The Committee on Foreign Investment in the United States received 111 voluntary notices for national security review in 2011, an increase of about 19 percent from the previous year, according to an annual report to Congress published last month.
The highly-secretive multi-agency committee reviews purchases of domestic companies or interests in them by foreign-controlled buyers, screening for national security risks. The report does not provide details on specific acquisitions but does give a look into the industries and countries involved in the review process.
An analysis by attorneys Fried, Frank, Harris, Shriver & Jacobson LLP attributes the overall increase of notices in 2011 to improving market conditions for mergers and acquisitions, not increased oversight from CFIUS. Fried Frank partner Mario Mancuso sat on the committee during the George W. Bush administration.
Parties typically notify CFIUS voluntarily of transactions that may raise national security issues. Alternatively, the committee can open a review on its own. If national security problems are found, purchasers can either change terms of the deal to satisfy CFIUS or withdraw from the acquisition.
Purchasers almost never challenge a CFIUS decision.
However, a Chinese-controlled company filed suit in September 2012 against CFIUS after the committee found that wind farm projects in Oregon posed unchecked national security risks. President Barack Obama on Sept. 28 blocked the transaction in a rare exercise of presidential power not invoked since 1990.
The company, Ralls Corp., added Obama to the lawsuit and is fighting in court to have the block reversed.
Because of the secretive nature of the committee’s work, parties are often not told specifics on the national security issues a transaction might raise but are instead only told that certain criteria must be met to mitigate potential risks.
Breakdown for 2011
In 2011, one transaction was voluntarily withdrawn during CFIUS’ initial 30-day review period. An additional five transactions were withdrawn from consideration voluntarily during the committee’s 45-day investigation phase, meaning the deals cannot proceed.
CFIUS said that four cases that were withdrawn filed new notices in 2011 and two parties refiled notices in 2012.
The committee decided to conduct 45-day investigations of 40 notices, the report said. These investigations follow the initial 30-day review period and about 36 percent of the 111 notices for “covered transactions” made it to this step.
No transactions were subject to a presidential block in 2011.
Before approving a transaction, CFIUS sometimes asks that a party institute mitigation measures to address national security concerns. According to the CFIUS report, eight companies agreed to mitigation requirements for 2011.

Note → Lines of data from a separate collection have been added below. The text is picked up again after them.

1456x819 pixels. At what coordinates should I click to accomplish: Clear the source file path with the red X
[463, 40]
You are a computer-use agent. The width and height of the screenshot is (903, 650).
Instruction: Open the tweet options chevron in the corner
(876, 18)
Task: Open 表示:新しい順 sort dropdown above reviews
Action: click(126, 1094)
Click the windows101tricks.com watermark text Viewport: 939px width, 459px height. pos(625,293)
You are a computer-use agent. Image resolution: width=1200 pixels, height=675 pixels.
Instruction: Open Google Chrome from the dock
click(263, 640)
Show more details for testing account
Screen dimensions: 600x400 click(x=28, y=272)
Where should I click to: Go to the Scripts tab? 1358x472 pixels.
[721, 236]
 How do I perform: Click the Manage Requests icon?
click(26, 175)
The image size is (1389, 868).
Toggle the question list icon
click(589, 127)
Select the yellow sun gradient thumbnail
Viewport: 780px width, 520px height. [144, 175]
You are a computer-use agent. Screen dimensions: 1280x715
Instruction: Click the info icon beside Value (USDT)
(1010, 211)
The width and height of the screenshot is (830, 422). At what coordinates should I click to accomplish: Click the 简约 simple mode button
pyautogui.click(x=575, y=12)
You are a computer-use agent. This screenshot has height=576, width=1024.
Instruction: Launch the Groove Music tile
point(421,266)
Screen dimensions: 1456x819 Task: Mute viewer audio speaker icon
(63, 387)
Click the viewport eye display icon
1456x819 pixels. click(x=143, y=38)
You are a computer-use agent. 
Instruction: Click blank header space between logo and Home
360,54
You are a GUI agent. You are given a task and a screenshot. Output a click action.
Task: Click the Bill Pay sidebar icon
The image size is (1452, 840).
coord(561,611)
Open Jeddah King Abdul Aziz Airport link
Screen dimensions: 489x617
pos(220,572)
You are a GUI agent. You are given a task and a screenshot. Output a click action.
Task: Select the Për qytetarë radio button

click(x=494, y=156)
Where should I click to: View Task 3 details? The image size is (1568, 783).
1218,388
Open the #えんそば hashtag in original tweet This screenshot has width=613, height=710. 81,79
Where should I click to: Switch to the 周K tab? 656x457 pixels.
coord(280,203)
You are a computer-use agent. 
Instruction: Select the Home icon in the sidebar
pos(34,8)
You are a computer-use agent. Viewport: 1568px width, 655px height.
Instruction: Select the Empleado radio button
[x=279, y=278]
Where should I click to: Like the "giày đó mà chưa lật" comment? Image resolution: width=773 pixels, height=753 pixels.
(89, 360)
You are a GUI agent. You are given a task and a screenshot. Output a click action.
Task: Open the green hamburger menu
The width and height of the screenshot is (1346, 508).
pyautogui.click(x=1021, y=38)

Overall, CFIUS received notices related to four industries for 2011. The manufacturing industry accounted for 44 percent of notices, followed by the finance, information and services industry at 34 percent. Mining, utilities and construction accounted for 14 percent of the notices, followed by wholesale, retail and transportation at 7 percent.
The majority of the filings — 26 total — were from companies connected to the United Kingdom, though notices came from 23 countries overall. Fourteen notices had acquirers from France and 10 notices had acquirers from China. Canada had nine notices, followed by the Netherlands and Japan with seven notices each in 2011.
Chinese-related transactions have increased from four transactions in 2009 to 10 in 2011. Fried Frank notes that this is consistent with a recent push by the Chinese government to encourage foreign investment overall.